=== PROVIDED DATA ===
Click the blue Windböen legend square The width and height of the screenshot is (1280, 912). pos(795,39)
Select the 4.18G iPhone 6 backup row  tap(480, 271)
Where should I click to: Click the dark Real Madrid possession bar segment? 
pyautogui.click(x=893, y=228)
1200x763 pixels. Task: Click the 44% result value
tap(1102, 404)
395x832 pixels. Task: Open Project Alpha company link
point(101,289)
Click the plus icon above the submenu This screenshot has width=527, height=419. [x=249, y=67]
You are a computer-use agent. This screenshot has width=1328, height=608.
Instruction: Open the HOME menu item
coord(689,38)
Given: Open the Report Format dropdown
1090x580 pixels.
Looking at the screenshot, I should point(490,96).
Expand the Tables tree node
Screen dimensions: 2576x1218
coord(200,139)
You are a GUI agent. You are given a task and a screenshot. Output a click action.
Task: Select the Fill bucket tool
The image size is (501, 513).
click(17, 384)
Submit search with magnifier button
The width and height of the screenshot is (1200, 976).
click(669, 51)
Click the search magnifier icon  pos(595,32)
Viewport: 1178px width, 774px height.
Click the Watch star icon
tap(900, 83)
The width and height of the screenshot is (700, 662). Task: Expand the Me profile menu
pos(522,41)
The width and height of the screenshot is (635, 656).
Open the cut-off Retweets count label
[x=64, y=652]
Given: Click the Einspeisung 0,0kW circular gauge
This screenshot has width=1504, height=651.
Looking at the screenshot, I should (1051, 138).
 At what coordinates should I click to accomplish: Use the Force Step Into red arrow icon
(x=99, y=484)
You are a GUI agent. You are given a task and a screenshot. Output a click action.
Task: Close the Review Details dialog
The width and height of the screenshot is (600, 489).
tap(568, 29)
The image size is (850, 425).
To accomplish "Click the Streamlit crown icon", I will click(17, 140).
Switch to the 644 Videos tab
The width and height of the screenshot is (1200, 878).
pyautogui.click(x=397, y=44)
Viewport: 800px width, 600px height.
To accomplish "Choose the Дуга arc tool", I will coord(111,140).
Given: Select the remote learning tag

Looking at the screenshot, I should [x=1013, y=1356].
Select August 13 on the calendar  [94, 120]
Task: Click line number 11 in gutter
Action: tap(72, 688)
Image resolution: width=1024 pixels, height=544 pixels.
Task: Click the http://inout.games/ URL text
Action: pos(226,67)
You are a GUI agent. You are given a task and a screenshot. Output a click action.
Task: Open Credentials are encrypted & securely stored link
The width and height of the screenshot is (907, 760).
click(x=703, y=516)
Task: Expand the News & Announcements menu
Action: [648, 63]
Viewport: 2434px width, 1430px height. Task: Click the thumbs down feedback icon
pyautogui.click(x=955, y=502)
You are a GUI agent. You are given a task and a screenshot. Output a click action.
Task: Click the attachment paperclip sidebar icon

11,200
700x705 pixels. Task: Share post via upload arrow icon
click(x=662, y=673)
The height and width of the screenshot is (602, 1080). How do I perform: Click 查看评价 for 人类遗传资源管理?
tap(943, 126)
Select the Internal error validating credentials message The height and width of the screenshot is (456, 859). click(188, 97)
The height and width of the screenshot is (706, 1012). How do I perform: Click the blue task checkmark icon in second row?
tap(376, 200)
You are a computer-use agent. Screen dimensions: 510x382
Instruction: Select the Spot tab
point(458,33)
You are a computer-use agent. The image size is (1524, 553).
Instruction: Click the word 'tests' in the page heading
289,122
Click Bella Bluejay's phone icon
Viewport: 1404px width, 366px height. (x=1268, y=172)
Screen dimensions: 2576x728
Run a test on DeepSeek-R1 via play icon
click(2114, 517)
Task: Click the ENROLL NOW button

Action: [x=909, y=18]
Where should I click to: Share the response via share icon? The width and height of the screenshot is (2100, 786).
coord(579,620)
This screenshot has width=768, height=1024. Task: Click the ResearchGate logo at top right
===
== BRIEF ==
Convert the lines from the top through the line containing "tap(1102, 404)" into a two-column CSV with the headers instruction and action. Each row should pair a text with its answer, with every field quoted and line breaks replaced by spaces.

== IN RESPONSE ==
instruction,action
"Click the blue Windböen legend square The width and height of the screenshot is (1280, 912).","pos(795,39)"
"Select the 4.18G iPhone 6 backup row","tap(480, 271)"
"Where should I click to: Click the dark Real Madrid possession bar segment?","pyautogui.click(x=893, y=228)"
"1200x763 pixels. Task: Click the 44% result value","tap(1102, 404)"